Introductory Note
As previously disclosed, on July 9, 2024, Solaris Energy Infrastructure, Inc. (f/k/a Solaris Oilfield Infrastructure, Inc.), a Delaware corporation (“Solaris”) entered into a Contribution Agreement (the “Contribution Agreement”), with Solaris Energy Infrastructure, LLC (f/k/a Solaris Oilfield Infrastructure, LLC), a Delaware limited liability company and a subsidiary of Solaris (“Solaris LLC”), John A. Johnson, an individual resident of the State of Florida, John Tuma, an individual resident of the State of Texas, J Turbines, Inc., a Delaware corporation (“J Turbines”) and KTR Management Company, LLC, a Texas limited liability company (“KTR” and together with J Turbines, the “Contributors”), pursuant to which the Contributors agreed to contribute (the “Contribution”) all of the issued and outstanding equity interests of Mobile Energy Rentals LLC, a Texas limited liability company (“MER”), to Solaris LLC, subject to the terms and conditions set forth therein.

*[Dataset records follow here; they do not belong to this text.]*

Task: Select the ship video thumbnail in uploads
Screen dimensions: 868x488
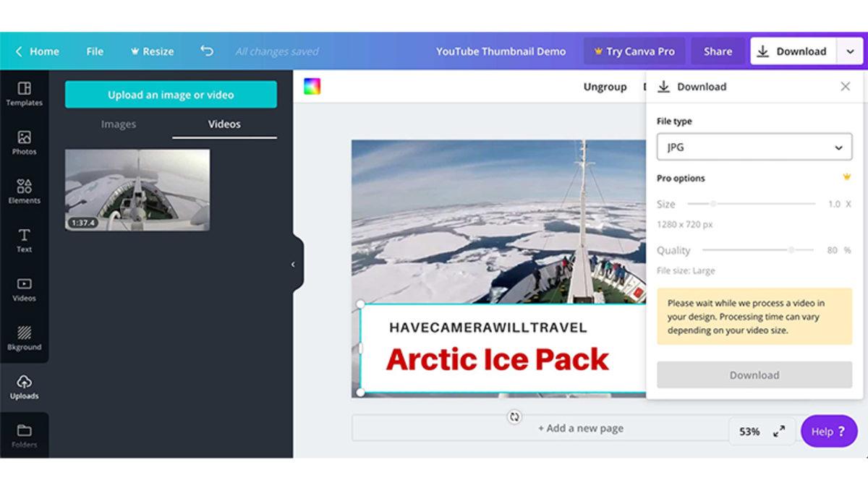Action: pyautogui.click(x=137, y=189)
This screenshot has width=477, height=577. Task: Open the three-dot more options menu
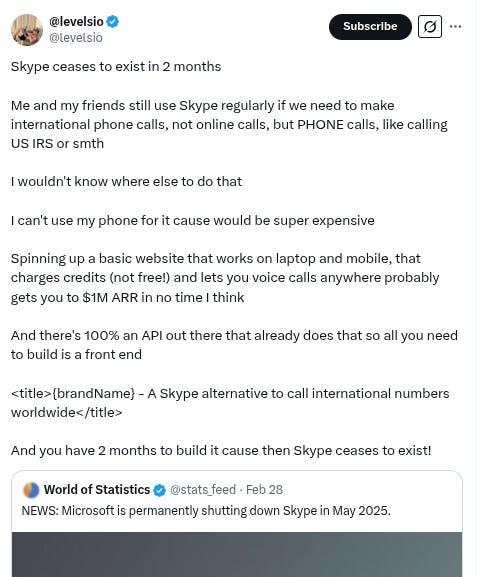[x=456, y=26]
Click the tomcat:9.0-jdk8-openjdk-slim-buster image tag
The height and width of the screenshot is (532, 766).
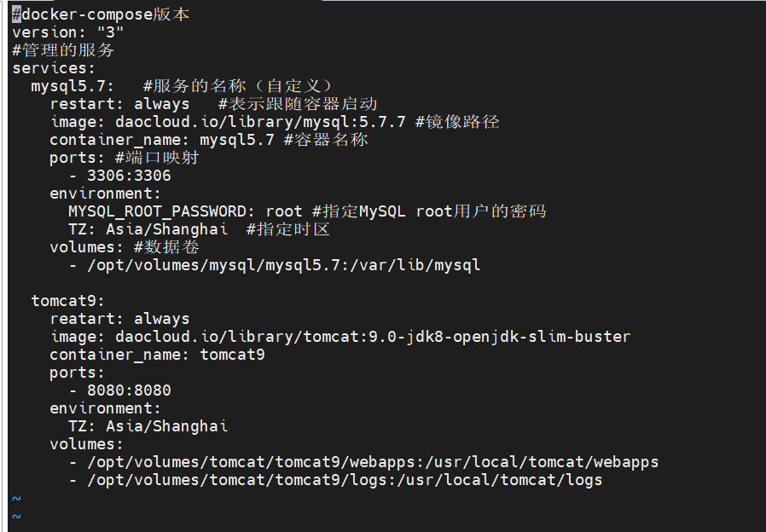tap(467, 337)
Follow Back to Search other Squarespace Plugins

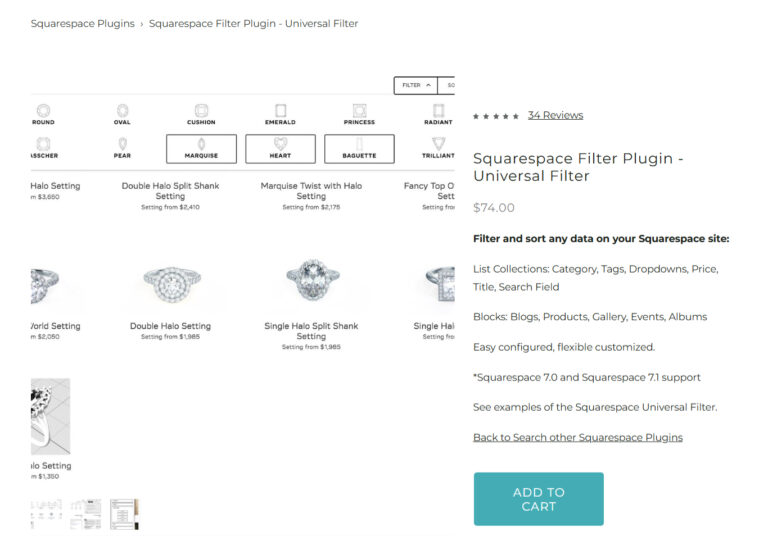click(577, 437)
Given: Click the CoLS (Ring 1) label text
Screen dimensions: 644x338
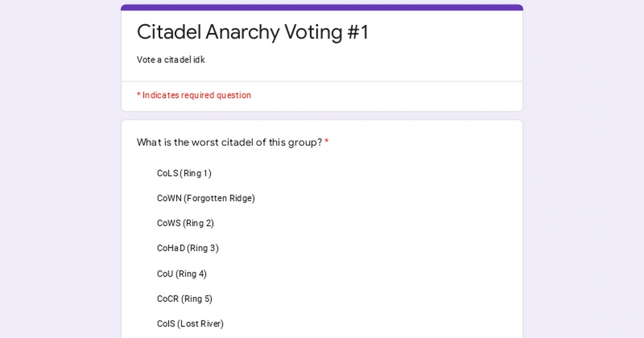Looking at the screenshot, I should click(x=184, y=173).
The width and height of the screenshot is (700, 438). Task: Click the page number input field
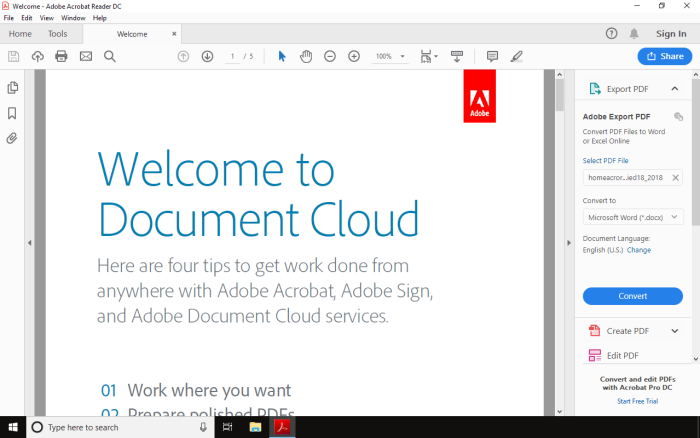click(232, 56)
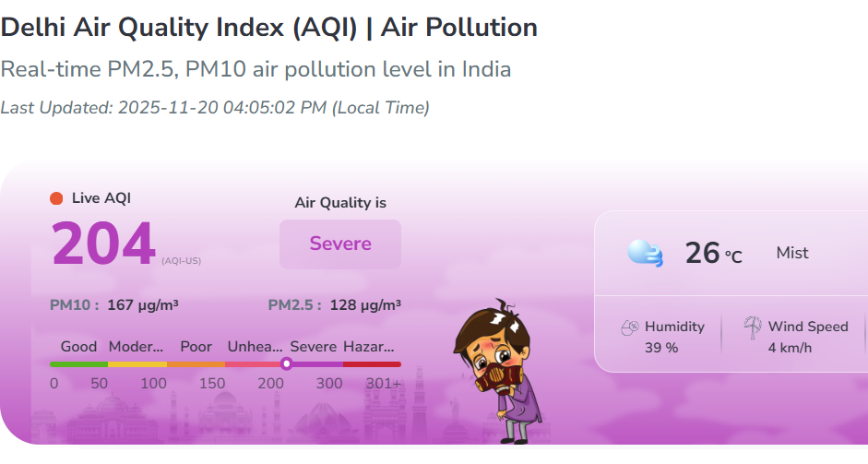Viewport: 868px width, 464px height.
Task: Click the 204 live AQI value
Action: [103, 244]
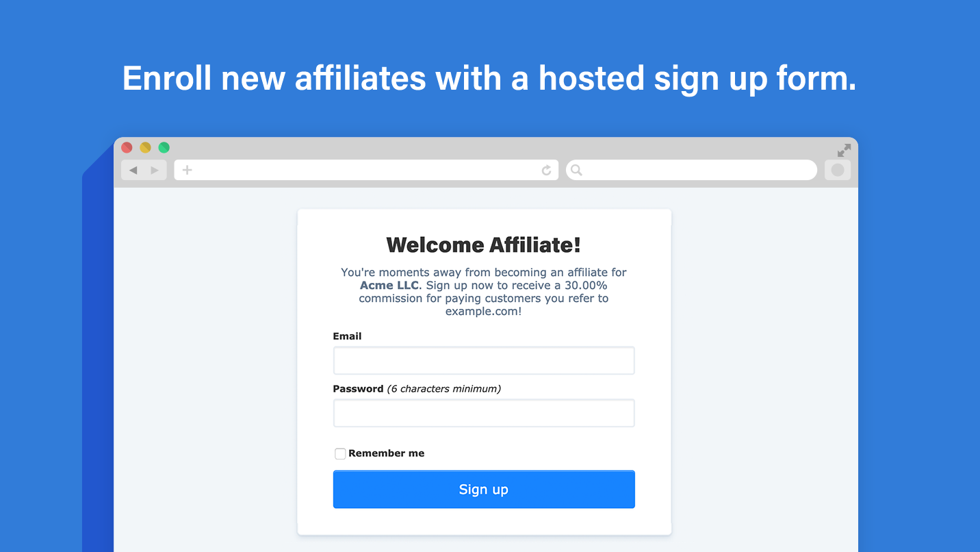Click the bold Acme LLC text
The height and width of the screenshot is (552, 980).
389,285
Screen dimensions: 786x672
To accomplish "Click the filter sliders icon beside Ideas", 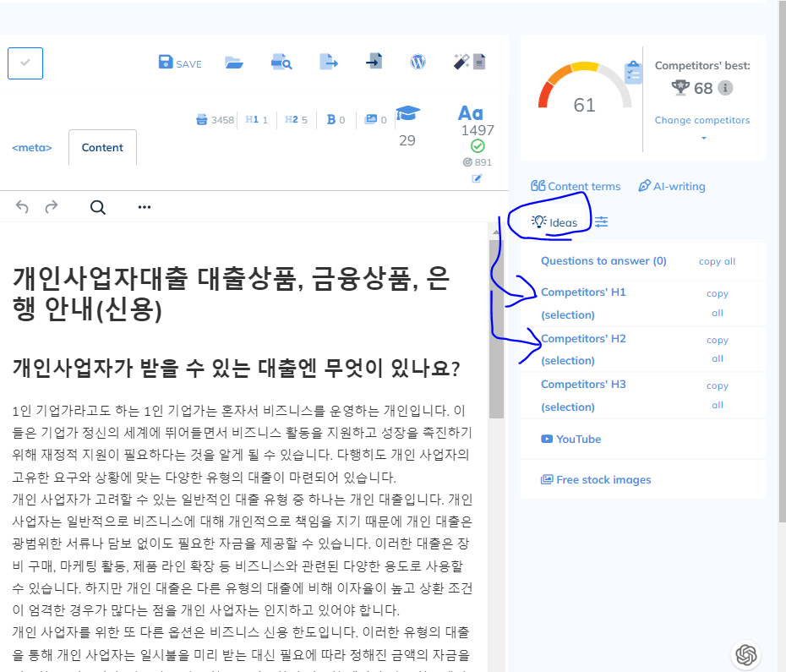I will [601, 221].
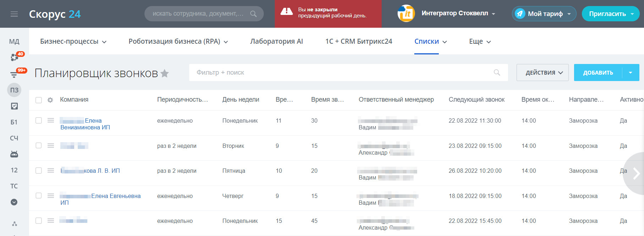Open the Бизнес-процессы menu
Screen dimensions: 644x236
point(73,41)
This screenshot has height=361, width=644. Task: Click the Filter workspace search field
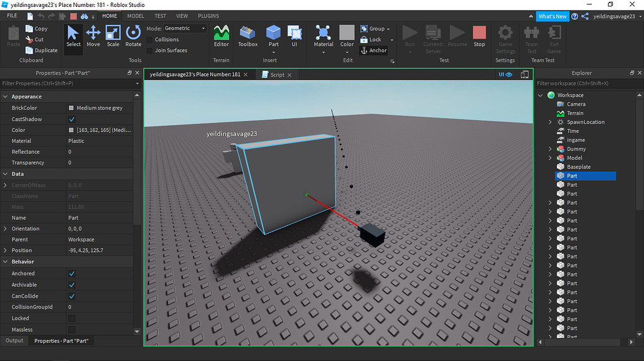(x=585, y=83)
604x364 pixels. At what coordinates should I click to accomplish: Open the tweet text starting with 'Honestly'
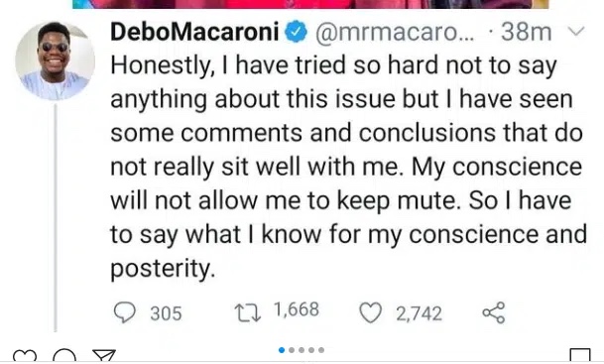click(348, 168)
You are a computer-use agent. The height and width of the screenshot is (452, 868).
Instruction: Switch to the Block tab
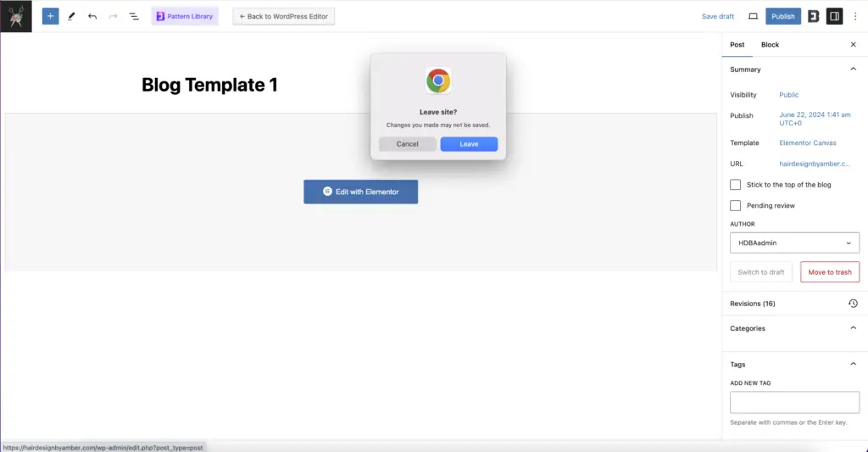point(770,45)
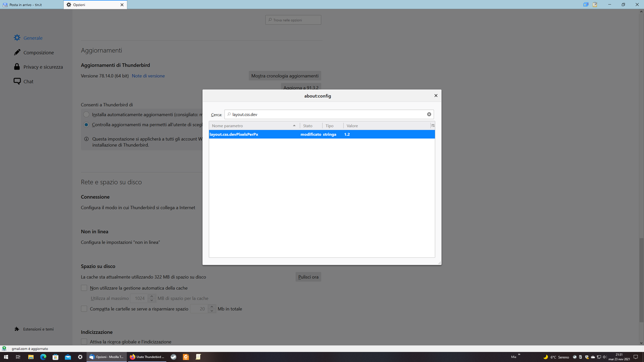Open the Generale settings section
Viewport: 644px width, 362px height.
tap(32, 38)
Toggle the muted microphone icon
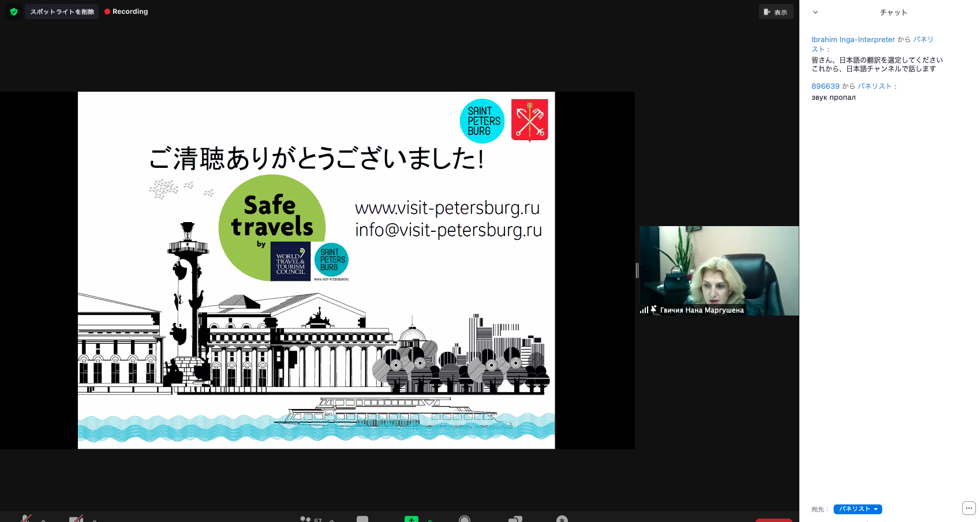This screenshot has width=980, height=522. click(x=26, y=519)
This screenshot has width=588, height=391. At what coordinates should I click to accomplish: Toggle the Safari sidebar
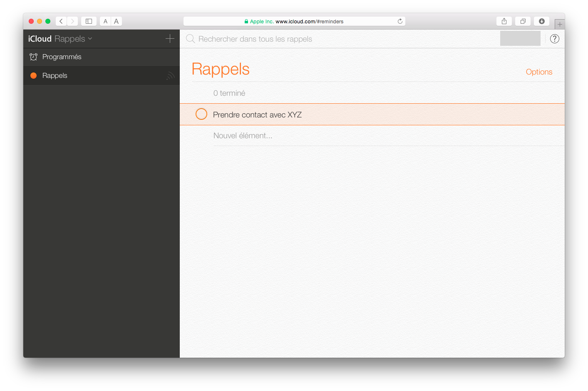coord(89,21)
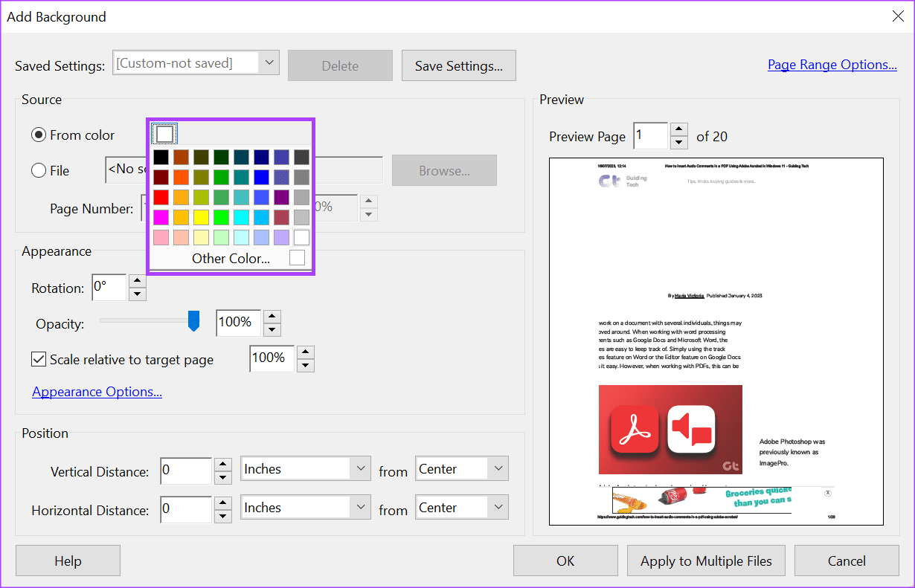This screenshot has width=915, height=588.
Task: Choose Other Color... from the palette
Action: 231,259
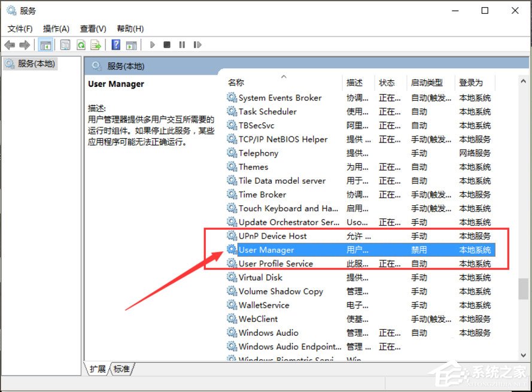Click the Export List toolbar icon
This screenshot has width=532, height=392.
click(x=96, y=44)
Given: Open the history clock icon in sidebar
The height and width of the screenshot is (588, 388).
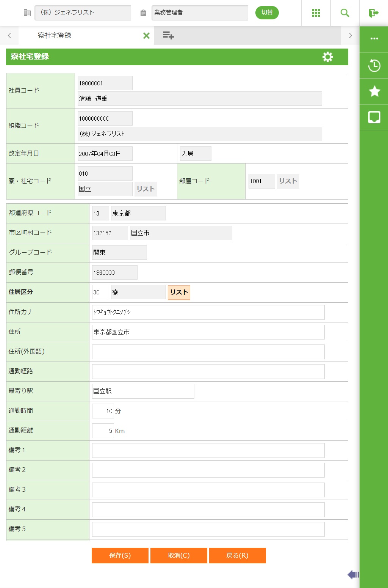Looking at the screenshot, I should [374, 66].
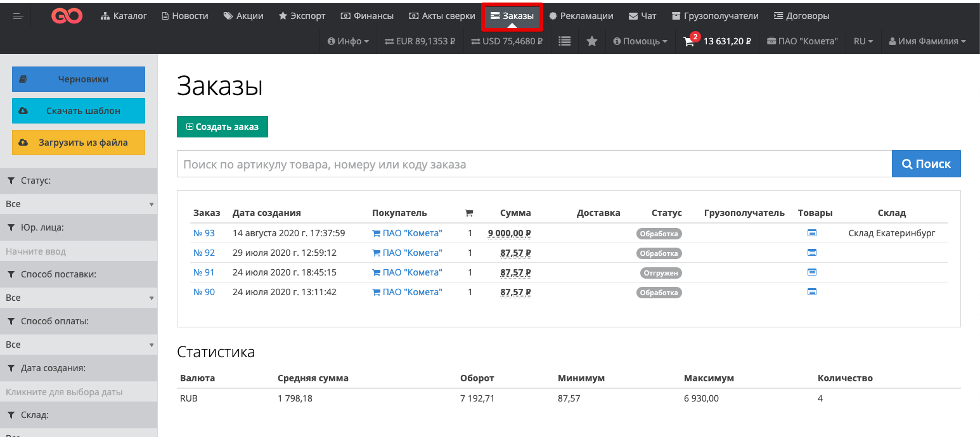980x437 pixels.
Task: Open items list icon for order 91
Action: click(x=812, y=272)
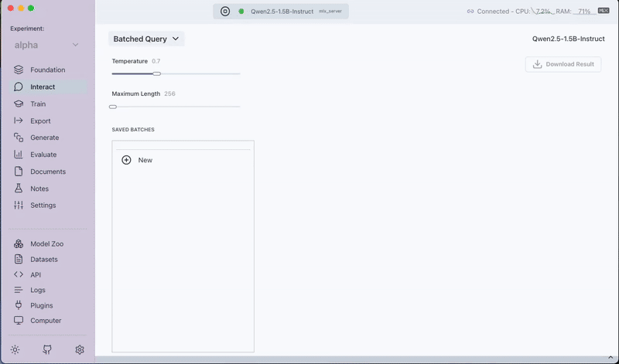
Task: Click the Maximum Length slider handle
Action: tap(113, 107)
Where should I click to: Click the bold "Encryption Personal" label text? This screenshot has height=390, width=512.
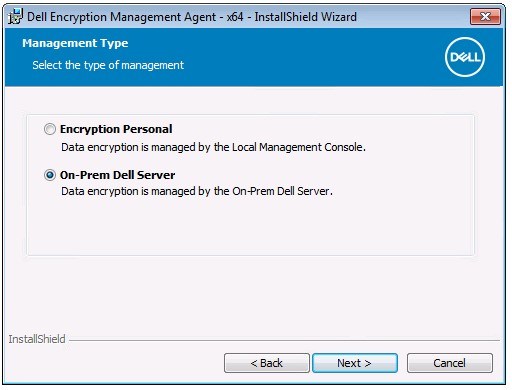pyautogui.click(x=116, y=129)
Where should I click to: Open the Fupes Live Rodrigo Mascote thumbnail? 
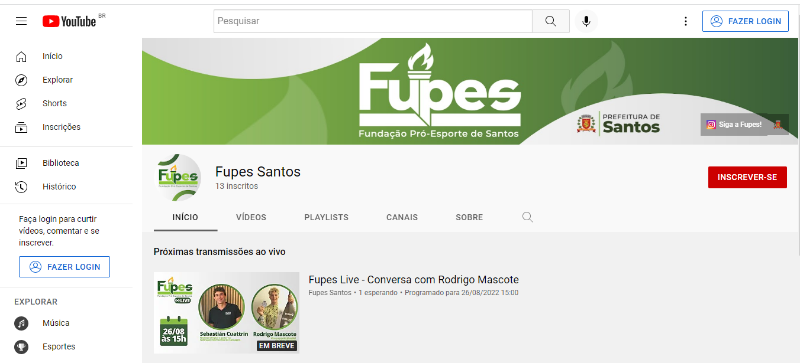pyautogui.click(x=227, y=312)

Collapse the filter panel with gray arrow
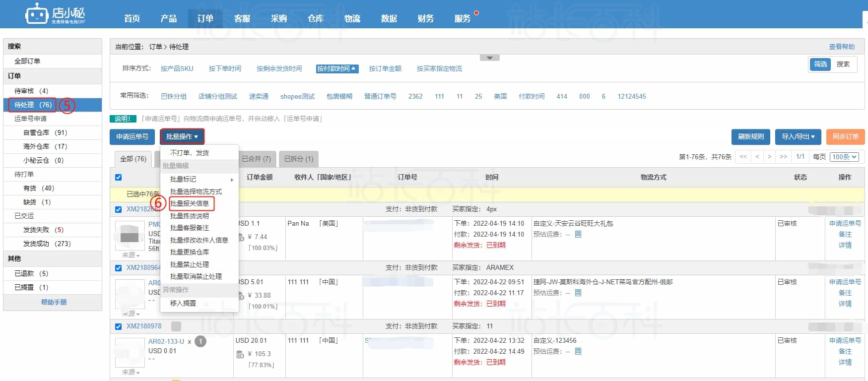tap(489, 58)
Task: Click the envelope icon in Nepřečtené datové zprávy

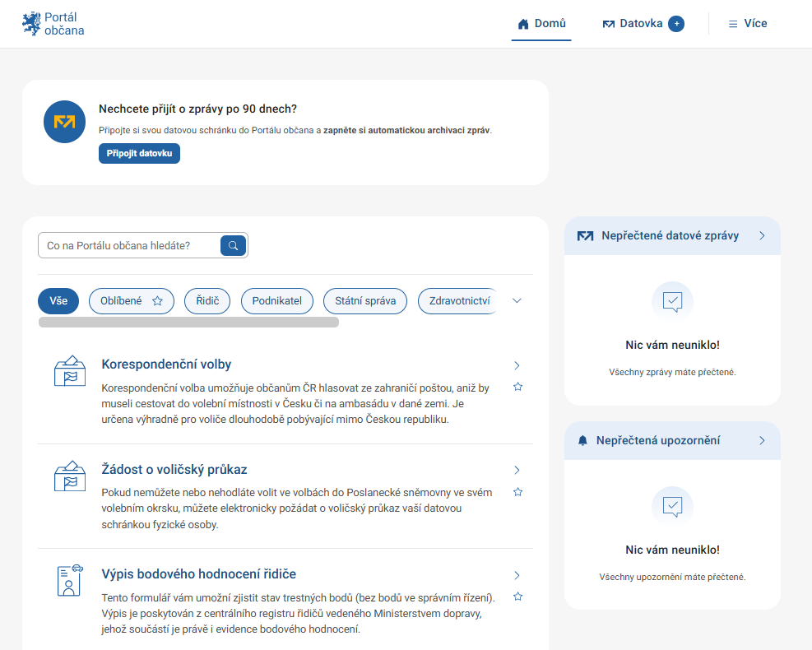Action: [x=585, y=236]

As previously disclosed, on August 30, 2024, Solaris held a special meeting of its stockholders (the “Special Meeting”). At the Special Meeting, Solaris stockholders voted to approve, among other things, the issuance of 16,464,778 shares of Class B common stock, par value $0.00 per share (“Class B Common Stock”), for the purposes of complying with the applicable provisions of Section 312.03 of the New York Stock Exchange Listed Company Manual, a second certificate of amendment to the Amended and Restated Certificate of Incorporation of Solaris to effect the name change of Solaris from “Solaris Oilfield Infrastructure, Inc.” to “Solaris Energy Infrastructure, Inc.” (the “Solaris Inc. Name Change”), and an amendment to the Solaris Oilfield Infrastructure, Inc.’s Long Term Incentive Plan to increase the number of shares of Solaris Class A common stock, par value $0.01 per share (“Class A Common Stock”), issuable under such plan.
Item 1.01 |
Entry into a Material Definitive Agreement. |
Lock-Up Agreements
On September 11, 2024 (the “Closing Date”), pursuant to Section 2.3(a)(xii) of the Contribution Agreement, Solaris entered into Lock-Up Agreements (the “Lock-Up Agreements”), with each of Sean G. Johnson and C. Ross Bartley.
Each of J Turbines and KTR are also subject to a lock-up under the terms of the Contribution Agreement.
The foregoing description of the Lock-Up Agreements does not purport to be complete and is subject to and qualified in its entirety by reference to the full text of the Lock-Up Agreements, copies of which are attached hereto as Exhibit 10.1 and Exhibit 10.2, respectively, to this Current Report on Form 8-K and incorporated into this Item 1.01 by reference.
Term Loan Agreement
On the Closing Date, Solaris and certain of its subsidiaries entered into a senior secured term loan agreement (the “Term Loan Agreement”) with Banco Santander, S.A. New York Branch, as administrative agent, Silver Point Finance, LLC, as collateral agent, and the lenders party thereto, pursuant to which the lenders provided term loans in an aggregate original principal amount of $325 million. Solaris used a portion of the proceeds to fund the consummation of its acquisition of MER pursuant to the terms of the Contribution Agreement and to pay transaction costs associated with the Term Loan Agreement and the Contribution Agreement, and expects to use the remaining proceeds to fund capital expenditures and for other corporate purposes.
Borrowings under the Term Loan Agreement bear interest, at Solaris’s option, at a rate equal to either (i) Term SOFR plus an applicable margin or (ii) the Base Rate (each as defined in the Term Loan Agreement) plus an applicable margin. The margin applicable to borrowings under the Term Loan Agreement is 5.00% for Base Rate loans and 6.00% for Term SOFR loans, with adjustments thereto if certain conditions are not met up to an additional 0.25% based on Solaris’s then-current leverage ratio.
The Term Loan Agreement contains certain covenants that Solaris considers customary, including, but not limited to, limitations on Solaris’s and its subsidiaries’ incurrence of additional debt, granting liens, and making dispositions, investments and restricted payments. The Term Loan Agreement also includes financial covenants that require Solaris to maintain, (i) a ratio of consolidated annualized EBITDA minus unfinanced capital expenditures and cash taxes to fixed charges (which include interest payments, principal repayments and the payments of certain dividends and distributions) of at least 1:25 to 1.00 as of the last day of each fiscal quarter, beginning with the fiscal quarter ending September 30, 2025, and (ii) a ratio of consolidated net debt (subject to cash netting limitations) to consolidated annualized EBITDA of not greater than 3.25:1.00 for the fiscal quarters ending September 30, 2025 and December 31, 2025, and not greater than 3.00:1.00 for each fiscal quarter thereafter, in each case, as of the last day of such fiscal quarter.